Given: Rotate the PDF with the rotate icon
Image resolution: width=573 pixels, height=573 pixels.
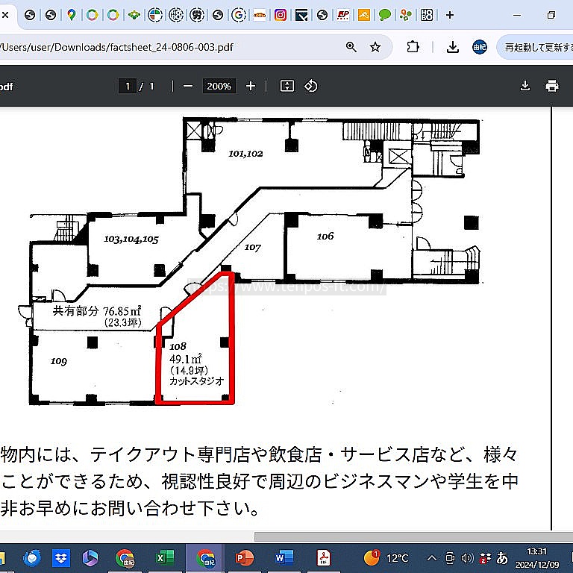Looking at the screenshot, I should 311,87.
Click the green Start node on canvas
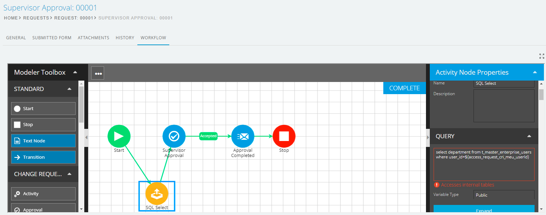 click(119, 136)
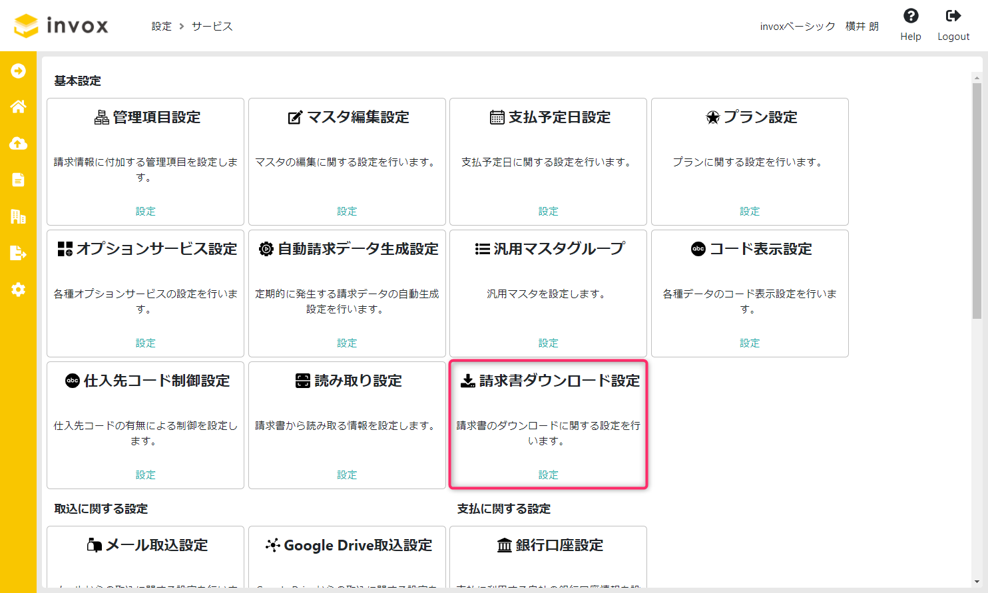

## [EXERCISE INSTRUCTIONS]
Lay out the lines above as a JSON list of strings, one string per line, skipping blank lines. Leave the pictures out.

## [FULL SOLUTION]
[
  "Given: Rotate the PDF with the rotate icon",
  "Image resolution: width=573 pixels, height=573 pixels.",
  "Looking at the screenshot, I should 311,87.",
  "Click the green Start node on canvas",
  " click(119, 136)"
]